Я родилась на одном из крупных островов «Архипелага ГУЛАГ» – в городе Караганде. Я с детства знала, что в Караганде «самый правильный русский язык», потому что сюда ссылали интеллигенцию со всего Союза. Действительно, русских вокруг было очень много: до того момента, как я пошла в школу, казахские семьи в нашей пятиэтажке можно было пересчитать по пальцам одной руки.
В моём роду по прямой линии в ГУЛАГе никто не сидел, мы попали в Казахстан другими путями: после окончания политеха маму по распределению направили в Караганду работать в проектном институте. Она тогда уже была замужем за папой, оба они родились и выросли в Киргизии. Только недавно я выяснила, что папин отец родился в Северном Казахстане в 1929 году. Очевидно, его семья была из числа столыпинских переселенцев с Украины. В свидетельстве о рождении деда и отец, и мать отмечены как украинцы, но в более поздних документах, которые дед получал сам, он везде называл себя русским и говорил по-русски (в отличие от родителей мамы, которые называли себя хохлами и до старости говорили на подобии украинского языка). Поэтому и папа, несмотря на фамилию «Гарбузняк», везде писал себя русским.
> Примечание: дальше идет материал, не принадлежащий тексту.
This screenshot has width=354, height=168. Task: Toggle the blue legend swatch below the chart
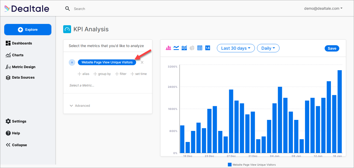[x=230, y=165]
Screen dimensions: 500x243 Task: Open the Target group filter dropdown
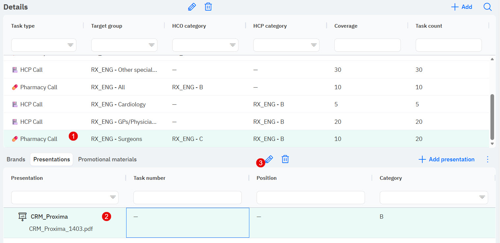(x=152, y=45)
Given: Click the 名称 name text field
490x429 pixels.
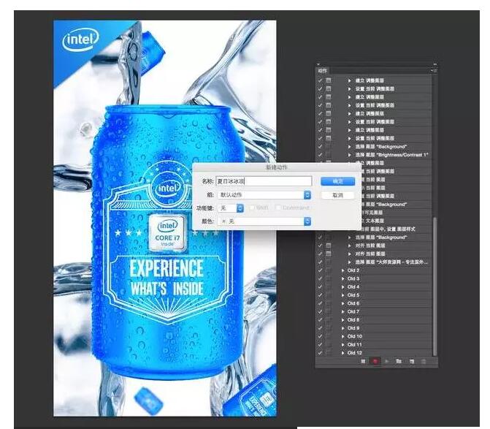Looking at the screenshot, I should pyautogui.click(x=264, y=181).
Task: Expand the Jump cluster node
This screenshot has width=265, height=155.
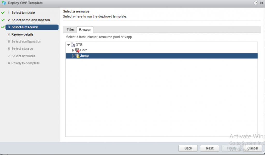Action: tap(73, 56)
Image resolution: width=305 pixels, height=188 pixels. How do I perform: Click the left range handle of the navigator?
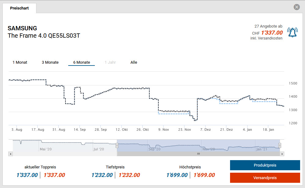coord(117,145)
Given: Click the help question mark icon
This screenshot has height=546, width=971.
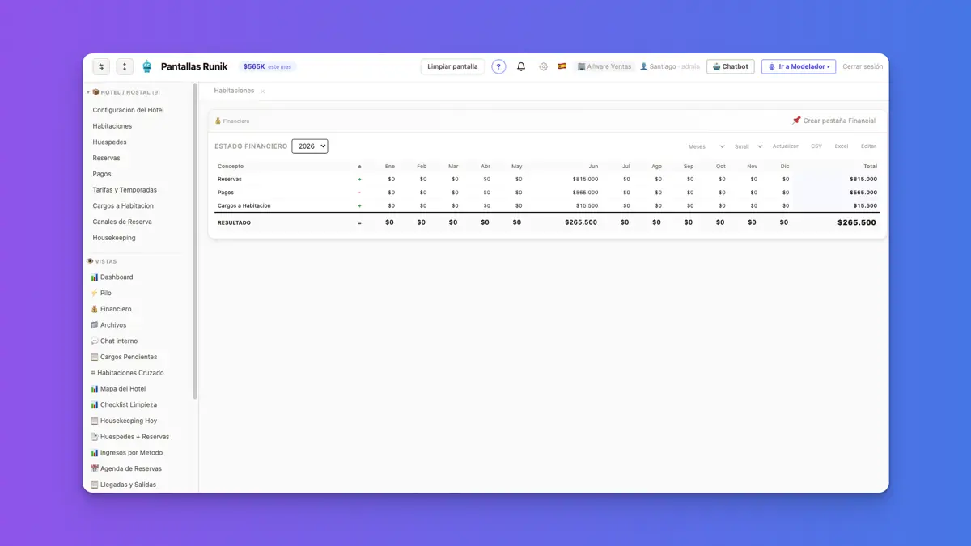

В Казахстане вообще русскими принято называть всех славян и даже русскоязычных немцев, которых там тоже было немало. Так вот с 16 декабря 1991 года все эти «русские» стали «казахами», что не предвещало ничего хорошего.
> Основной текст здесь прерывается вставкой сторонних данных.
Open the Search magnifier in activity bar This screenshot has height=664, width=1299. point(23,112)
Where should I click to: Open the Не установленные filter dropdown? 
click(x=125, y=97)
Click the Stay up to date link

16 декабря было не случайным днём для объявления независимости. Ещё свежи были в памяти события 5-летней давности, когда на площадях крупных городов (и в Караганде тоже) «били казахов». Это было восстание казахской молодёжи против советской власти, которое этой властью было жёстко подавлено. Поскольку советская власть для местных была «русской властью», запертые в Казахстане русские понимали, что отвечать за её преступления придётся им. Даже если они дети пострадавших от этой власти сидельцев КарЛАГа.
Я помню, как появились новые деньги. Мы с интересом рассматривали изображённых на разных купюрах мужчин в чалмах. Точнее, собственно в чалме был один – Аль-Фараби, просто изображался он на купюрах разного достоинства, и улиц там много с его именем. Этого арабского учёного в казахи записали задним числом из-за предположительного места рождения на юге нынешнего Казахстана. Впрочем, есть версия, что его родной Фарьяб всё же на территории современного Афганистана. Но это неважно: «казах», как и «русский» в этой стране не национальность, а скорее звание, место в табели о рангах.
Новые деньги назывались «тенге», но мы их упорно, до самого отъезда в Россию, называли «рублями». Помню, как дома взрослые судорожно переключали пультом телеканал, если вдруг с экрана раздавалась казахская речь. Нельзя – здесь наша «маленькая Россия». По той же причине русские неохотно учили местный язык.
Потом на улицах исчезли русские вывески и указатели, а в школах ввели обязательное пение казахского гимна по понедельникам. Именно пение, а не слушание. Я до сих пор его помню: «Жарылган намыстан кахарман халыкпыз…». (Теперь, правда, этот текст неактуален: вскоре после нашего отъезда гимн поменяли.) Интересно, сохранила ли мама мои тетрадки по казахскому языку из первого класса? Или они тоже пали жертвами в культурной войне?